By Jackson Murphy
“It” is the latest highly-anticipated adaptation of a very popular Stephen King novel. Though, much like this year’s “Get Out”, “It” isn’t really a horror film. Instead, what it is…or… I guess…what “It” is, is a creepy tale of a small town and an angry clown.
Back in 1990 King did a TV-mini series of “It” which was set – at the start – in 1960. Here the setting is the late 80’s – in Old Derry, Maine – a place you don’t want to grow-up in if you’re a kid, since children there disappear at an alarming rate.
One rainy day, Bill (played by Jaeden Lieberher) sends younger brother Georgie outside to play with a paper sailboat. Soon the boat floats into a sewer hole. That’s where Georgie meets the evil Pennywise the Clown. He gives-off kind of Hannibal Lecter vibe – calm and intense. In an stunningly violent scene Pennywise (an unrecognizable Bill Skarsgard) bites-off one of Georgie’s arms and drags him down into the sewer. The young boy becomes the latest of the “the missing”.

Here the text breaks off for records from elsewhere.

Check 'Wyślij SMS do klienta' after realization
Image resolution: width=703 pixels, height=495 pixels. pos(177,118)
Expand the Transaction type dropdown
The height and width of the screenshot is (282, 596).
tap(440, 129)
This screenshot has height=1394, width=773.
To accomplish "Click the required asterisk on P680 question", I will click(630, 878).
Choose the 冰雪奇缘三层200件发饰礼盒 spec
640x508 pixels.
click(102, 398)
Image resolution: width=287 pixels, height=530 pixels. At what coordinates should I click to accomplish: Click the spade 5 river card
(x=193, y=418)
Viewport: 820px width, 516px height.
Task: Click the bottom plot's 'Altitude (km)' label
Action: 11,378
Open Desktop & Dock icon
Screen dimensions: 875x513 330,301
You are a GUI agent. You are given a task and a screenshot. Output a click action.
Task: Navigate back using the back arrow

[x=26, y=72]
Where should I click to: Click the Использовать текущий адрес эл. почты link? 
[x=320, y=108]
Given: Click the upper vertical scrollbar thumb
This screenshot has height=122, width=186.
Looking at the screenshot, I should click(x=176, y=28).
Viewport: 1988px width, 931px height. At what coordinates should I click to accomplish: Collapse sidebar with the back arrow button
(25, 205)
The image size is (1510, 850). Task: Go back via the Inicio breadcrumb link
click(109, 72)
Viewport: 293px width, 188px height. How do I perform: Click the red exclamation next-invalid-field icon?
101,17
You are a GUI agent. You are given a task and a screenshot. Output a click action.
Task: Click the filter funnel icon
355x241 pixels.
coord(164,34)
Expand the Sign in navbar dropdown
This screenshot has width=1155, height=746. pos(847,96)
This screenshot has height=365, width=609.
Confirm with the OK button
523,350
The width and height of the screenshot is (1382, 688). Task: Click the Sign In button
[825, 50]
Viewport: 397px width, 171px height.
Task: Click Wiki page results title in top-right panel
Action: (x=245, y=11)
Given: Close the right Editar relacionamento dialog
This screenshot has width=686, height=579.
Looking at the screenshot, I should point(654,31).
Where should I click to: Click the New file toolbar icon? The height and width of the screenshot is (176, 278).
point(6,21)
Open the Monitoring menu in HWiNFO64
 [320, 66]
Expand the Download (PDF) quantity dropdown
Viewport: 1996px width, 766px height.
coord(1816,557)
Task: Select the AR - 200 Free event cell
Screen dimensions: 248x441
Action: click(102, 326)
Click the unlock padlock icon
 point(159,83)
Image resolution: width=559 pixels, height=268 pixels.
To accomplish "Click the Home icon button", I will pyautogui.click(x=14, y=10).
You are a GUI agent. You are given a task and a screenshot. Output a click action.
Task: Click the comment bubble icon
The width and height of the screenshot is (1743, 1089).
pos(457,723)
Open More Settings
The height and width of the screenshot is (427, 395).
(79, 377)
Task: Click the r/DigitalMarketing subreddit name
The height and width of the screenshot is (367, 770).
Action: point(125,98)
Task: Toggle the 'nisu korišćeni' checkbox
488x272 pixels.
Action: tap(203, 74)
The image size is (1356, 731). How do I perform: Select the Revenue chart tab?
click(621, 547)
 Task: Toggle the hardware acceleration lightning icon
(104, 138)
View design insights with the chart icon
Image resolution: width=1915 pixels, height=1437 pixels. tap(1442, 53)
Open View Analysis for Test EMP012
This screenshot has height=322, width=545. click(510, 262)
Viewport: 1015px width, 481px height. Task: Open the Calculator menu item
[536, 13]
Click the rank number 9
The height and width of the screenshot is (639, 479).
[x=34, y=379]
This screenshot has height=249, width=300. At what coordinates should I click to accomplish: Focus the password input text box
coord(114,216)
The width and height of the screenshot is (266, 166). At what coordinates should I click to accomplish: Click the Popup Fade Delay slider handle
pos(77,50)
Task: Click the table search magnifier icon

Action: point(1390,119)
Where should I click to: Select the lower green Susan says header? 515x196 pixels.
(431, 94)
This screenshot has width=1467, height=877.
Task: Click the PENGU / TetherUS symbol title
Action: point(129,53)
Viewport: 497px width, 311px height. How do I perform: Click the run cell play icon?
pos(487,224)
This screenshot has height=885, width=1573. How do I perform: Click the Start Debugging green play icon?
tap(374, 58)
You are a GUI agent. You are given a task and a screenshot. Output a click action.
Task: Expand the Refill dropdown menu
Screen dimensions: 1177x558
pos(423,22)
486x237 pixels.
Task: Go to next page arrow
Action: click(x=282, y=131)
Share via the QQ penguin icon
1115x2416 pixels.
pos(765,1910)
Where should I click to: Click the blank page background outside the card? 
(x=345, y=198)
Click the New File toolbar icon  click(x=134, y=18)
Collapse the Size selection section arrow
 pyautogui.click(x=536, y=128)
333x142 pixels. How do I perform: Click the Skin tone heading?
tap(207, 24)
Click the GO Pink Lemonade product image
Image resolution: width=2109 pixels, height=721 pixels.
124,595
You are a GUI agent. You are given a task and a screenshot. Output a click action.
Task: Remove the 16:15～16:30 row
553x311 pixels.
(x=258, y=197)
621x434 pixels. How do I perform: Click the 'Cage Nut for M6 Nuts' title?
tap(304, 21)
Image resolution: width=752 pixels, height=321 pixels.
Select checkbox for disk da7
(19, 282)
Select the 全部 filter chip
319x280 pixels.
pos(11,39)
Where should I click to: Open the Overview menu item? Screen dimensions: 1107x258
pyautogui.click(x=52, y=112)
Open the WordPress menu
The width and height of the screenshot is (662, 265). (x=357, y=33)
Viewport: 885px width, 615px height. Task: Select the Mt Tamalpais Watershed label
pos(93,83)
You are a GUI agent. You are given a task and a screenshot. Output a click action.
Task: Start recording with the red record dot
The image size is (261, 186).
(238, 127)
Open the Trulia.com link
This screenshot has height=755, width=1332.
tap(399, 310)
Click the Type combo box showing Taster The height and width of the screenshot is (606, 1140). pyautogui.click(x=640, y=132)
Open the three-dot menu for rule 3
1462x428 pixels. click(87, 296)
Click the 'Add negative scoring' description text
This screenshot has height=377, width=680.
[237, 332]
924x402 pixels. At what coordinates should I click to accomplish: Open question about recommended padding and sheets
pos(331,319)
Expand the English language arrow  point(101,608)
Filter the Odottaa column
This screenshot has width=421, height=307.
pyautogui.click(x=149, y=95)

Months later Bill is still in denial that his brother is dead. He and his core group of outcast friends – who are constant targets for the neighborhood bullies – decide to dedicate their summer to tracking down the evil clown and finding the missing kids.
“It” provides a few good jolts early on, but as the story expands to include more young characters (six good guys, a mysterious girl, and the gang of bullies – all troubled in their own ways), this film turns into an episodic and dragged-out 80s coming-of-age movie. “It” is primarily about friendship, growing-up and facing one’s fears, while, at the same time, outsmarting a psycho clown hell bent on feasting on children.
Andy Muschietti’s direction provides for too much set-up before many of the intended scares. Seeing Pennywise’s trademark red balloon floating in the background moments before he appears eliminates any element of surprise. And, frankly, there’s too much of the clown in the story, lessening his impact as an effective villain. By the time the climax comes we’ve seen all his tricks.
Part of the popularity of the novel and mini-series is that you’re never quite sure what’s based in reality and what’s being imagined by the kids. But this version is so all over the place, it’s more frustrating than intriguing.
The relationship thread between the young friends is believable, but nothing we haven’t seen before. Actually, a quiet, final scene may be the best of “It” all. Where the film falls short is in the tension and thrills department.